This is a case of conditional probability , with value of information thrown in.

Assuming that you will have to open the door you choose and the goat/car dealer doesn't give you the option of opening a goat door and showing the goat , ie it is a one shot "blind game"

We have total 3 doors, with 2 of them goats and 1 with a car.

So probability you chose a goat is 2/3 and that you choose a car is 1/3.

Now coming back to the game where the nice goat /car dealer allows you options of holding your hand at the chosen door , shows you a goat and gives you an option to switch. .

Now upto the time you put your hand on the door, the probabilities are like the "blind game"

Probability that what is behind the door you touched is a goat is 2/3
Probability that what is behind the door you touched is a car is 1/3.

Now the dealer "reveals" further information and shows another goat.

So the problem is now this.. There are two doors. The one you are touching and the other unopened. One contains a car and another a goat. each has a probability of 1/2The question now is which door to open, the door you are touching or the other one ?.

You will now have to evaluate conditional probability.

What is the probability that the door you are touching has a goat ?

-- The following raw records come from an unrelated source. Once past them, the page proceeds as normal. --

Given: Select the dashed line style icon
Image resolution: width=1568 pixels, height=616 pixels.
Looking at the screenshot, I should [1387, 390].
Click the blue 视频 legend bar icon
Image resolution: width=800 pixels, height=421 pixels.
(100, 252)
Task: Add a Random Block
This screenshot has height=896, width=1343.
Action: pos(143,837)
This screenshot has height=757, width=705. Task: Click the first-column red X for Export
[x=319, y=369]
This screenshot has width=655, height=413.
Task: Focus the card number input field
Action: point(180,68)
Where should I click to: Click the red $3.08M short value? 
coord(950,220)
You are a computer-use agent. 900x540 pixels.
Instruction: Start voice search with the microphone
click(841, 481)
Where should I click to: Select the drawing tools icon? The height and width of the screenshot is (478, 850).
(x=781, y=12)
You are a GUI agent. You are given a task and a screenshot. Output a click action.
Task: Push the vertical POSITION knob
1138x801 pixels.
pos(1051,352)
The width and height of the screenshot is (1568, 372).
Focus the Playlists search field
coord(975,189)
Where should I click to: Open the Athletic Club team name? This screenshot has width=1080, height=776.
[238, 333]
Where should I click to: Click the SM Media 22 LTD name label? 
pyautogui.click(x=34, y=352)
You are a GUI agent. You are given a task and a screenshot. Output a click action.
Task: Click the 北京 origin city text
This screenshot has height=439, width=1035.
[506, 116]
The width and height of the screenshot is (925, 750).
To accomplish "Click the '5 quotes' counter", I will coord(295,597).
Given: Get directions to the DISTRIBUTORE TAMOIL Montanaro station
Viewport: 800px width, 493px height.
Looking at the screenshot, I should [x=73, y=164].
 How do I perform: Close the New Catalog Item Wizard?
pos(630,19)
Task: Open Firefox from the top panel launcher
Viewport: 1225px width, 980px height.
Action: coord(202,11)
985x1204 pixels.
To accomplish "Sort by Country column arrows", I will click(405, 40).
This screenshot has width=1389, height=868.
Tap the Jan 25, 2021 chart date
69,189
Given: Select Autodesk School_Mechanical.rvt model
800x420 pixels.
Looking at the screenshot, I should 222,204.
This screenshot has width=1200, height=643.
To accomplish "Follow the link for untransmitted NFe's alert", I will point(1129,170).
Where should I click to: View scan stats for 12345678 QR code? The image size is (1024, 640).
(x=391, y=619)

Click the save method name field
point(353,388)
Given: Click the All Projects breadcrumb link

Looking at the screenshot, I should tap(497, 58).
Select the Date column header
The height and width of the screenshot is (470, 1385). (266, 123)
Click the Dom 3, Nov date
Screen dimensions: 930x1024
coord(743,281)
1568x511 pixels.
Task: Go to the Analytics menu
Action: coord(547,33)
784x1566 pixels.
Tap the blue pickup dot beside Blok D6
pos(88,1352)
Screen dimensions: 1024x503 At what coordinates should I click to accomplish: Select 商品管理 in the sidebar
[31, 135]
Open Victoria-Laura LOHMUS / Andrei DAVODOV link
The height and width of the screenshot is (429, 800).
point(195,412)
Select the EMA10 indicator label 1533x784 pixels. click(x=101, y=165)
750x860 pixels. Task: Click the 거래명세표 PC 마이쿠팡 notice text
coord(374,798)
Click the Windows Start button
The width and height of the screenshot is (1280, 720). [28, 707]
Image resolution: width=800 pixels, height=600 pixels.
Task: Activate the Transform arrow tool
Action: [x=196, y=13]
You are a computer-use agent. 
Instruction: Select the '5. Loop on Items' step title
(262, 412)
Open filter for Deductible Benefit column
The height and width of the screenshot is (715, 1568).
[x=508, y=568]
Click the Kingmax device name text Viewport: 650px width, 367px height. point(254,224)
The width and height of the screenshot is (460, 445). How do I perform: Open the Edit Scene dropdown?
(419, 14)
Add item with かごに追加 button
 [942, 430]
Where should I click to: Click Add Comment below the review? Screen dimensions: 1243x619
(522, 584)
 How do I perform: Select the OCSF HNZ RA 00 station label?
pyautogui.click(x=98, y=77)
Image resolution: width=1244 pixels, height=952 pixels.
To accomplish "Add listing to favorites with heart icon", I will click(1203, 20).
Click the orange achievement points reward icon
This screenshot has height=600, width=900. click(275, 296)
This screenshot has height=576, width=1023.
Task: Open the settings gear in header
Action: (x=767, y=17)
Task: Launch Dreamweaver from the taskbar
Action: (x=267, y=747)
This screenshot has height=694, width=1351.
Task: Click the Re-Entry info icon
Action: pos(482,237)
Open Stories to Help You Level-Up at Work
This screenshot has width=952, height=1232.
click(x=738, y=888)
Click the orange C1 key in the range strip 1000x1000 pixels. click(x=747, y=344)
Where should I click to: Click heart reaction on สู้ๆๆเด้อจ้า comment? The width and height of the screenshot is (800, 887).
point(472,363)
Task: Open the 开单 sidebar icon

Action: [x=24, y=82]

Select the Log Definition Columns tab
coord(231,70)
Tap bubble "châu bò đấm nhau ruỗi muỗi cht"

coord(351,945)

That probability is 2/3* 1/2 = 1/3

What is the probability that the door you are touching has a car ?
That is 1/3 * 1/2 = 1/6

Now what is the probability that the other door has a goat
That is 2/3 * 1/2 = 1/3

What is the probability that the other door has a car ?

That is 2/3 * 1/2 = 1/3 .

So it is easy to see that while the door you are touching has a car behind it is has probability 1/6 , the probability that that the door you are NOT touching has a car behind it is 1/3. Obviously you would switch and choose the other door, because the odds of you winning are twice if you switch than if you stuck to your first choice.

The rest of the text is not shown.